LEFT VENTRICULAR OUTFLOW TRACT OBSTRUCTION
Left ventricular outflow tract obstruction can occur at the valvular, subvalvular, or supravalvular levels, isolated or at multiple levels.
VALVULAR AORTIC STENOSIS
The most common cause for congenotal valvular aortic stenosis is bicuspid aortic valve. Mutations in the NOTCH 1 gene have been related to bicuspid aortic valve. Abnormalities of the aortic wall which are associated with bicuspid aortic valve can lead to progressive dilatation, aortic aneurysm, rupture or dissection.
Patient frequently remain asymptomatic for many years. Progression of stenosis varies and depends on initial severity, degree of calcification, age and atherosclerotic risk factors, In bicuspid aortic valve, progression is faster in those patients with greater closure line eccentricity and an anteroposterior-oriented line of closure.
prognosis is good and sudden death is rare in asymptomatic patients with good exercise tolerance, even when stenosis is severe. Once symptoms (angina pectoris, dyspnoea or syncope) occur the prognosis deteriorates rapidly.
Symptomatic patients require urgent surgery. Medical treatment for heart failure is reserved only for non-operable patients. Neither statin treatment nor any other medical treatment has so far been shown to retard progression of aortic stenosis.

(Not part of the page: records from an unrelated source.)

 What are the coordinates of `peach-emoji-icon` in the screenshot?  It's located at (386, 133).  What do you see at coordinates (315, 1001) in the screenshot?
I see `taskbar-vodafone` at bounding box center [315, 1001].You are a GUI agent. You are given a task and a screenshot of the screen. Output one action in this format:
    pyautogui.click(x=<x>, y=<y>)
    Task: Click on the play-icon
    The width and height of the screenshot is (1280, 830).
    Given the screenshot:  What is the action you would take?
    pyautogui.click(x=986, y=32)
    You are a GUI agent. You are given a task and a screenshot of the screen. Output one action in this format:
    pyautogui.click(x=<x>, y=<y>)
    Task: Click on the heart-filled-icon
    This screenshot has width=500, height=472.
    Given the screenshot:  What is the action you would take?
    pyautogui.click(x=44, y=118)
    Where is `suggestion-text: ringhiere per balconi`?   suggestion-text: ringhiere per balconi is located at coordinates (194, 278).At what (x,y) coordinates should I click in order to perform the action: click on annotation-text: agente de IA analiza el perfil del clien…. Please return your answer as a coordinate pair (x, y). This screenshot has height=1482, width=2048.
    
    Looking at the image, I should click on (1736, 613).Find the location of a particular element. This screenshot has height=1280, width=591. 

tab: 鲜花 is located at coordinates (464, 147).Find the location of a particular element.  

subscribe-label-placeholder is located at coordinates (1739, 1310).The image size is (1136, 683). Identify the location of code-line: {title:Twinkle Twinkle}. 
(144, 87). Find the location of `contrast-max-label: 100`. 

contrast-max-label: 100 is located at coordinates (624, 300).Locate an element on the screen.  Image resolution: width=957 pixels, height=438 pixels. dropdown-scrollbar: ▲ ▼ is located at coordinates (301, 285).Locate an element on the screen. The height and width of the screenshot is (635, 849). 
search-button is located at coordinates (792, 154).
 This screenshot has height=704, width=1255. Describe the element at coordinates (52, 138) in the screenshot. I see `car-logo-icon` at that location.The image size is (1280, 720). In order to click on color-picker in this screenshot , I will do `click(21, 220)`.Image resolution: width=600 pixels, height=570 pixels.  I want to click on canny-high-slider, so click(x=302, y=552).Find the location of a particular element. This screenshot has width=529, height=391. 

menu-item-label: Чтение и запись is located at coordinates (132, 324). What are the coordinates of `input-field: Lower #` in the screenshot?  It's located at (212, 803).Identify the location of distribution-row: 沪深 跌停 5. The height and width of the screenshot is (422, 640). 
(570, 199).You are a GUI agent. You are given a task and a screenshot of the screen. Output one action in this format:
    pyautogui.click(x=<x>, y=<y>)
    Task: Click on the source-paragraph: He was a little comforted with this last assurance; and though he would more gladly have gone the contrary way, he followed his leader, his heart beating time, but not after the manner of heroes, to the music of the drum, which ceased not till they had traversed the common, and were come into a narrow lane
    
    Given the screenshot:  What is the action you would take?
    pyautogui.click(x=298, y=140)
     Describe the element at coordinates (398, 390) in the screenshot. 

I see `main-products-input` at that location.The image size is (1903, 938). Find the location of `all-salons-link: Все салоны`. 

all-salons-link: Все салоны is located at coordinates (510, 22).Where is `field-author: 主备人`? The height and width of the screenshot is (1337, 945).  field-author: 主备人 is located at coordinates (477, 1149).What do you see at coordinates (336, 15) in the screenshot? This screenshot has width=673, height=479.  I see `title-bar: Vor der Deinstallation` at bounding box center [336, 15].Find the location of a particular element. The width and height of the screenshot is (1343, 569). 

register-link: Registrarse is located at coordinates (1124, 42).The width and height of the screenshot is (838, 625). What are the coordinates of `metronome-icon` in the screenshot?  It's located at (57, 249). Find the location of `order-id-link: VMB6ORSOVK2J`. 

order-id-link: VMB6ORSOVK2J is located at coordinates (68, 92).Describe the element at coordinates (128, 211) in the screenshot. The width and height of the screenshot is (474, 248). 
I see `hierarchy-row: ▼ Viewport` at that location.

SUPRAVALVULAR AORTIC STENOSIS
Supravalvular aortic stenosis can occur either as a localized fibrous diaphragm just distal to the coronary artery ostia or, most commonly, as an external hourglass deformity with a corresponding luminal narrowing of the aorta, or as diffuse stenosis of the ascending aorta. It fequently occurs as part of the Williams-Beuren syndrome, and may be associated with hypoplasia of the entire aorta, involvement of coronary ostia or stenosis of major branches of the aorta or pulmonary arteries.
Patients present with symptoms of either outflow obstruction or myocardial ischaemia. Sudden death occurs rarely, but it is more common in supra aortic stenosis with Williams-Beuren syndrome, with diffuse peripheral pulmonary artery stenosis, or with coronary artery disease. Surgery is the primary treatment.
Subaortic stenosis can occur as an isolated lesion, but is frequently associated with a ventricle septal defect, an atrioventricular septal defect, or Shone complex, or may develop after correction of these lesions. It caused by a fibrous ridges in the left ventricular outflow tract proximal to the aortic valve or as fibromuscular narrowing and has to be differentiated from hypertophic cardiomyopathy.
The clinical course is highly variable. Aortic regurgitation is frequent but rarely haemodynamically significant or progressive.
Surgical treatment involves a circumferential resection of the fibrous ring and parts of the muscular base along the left septal surface.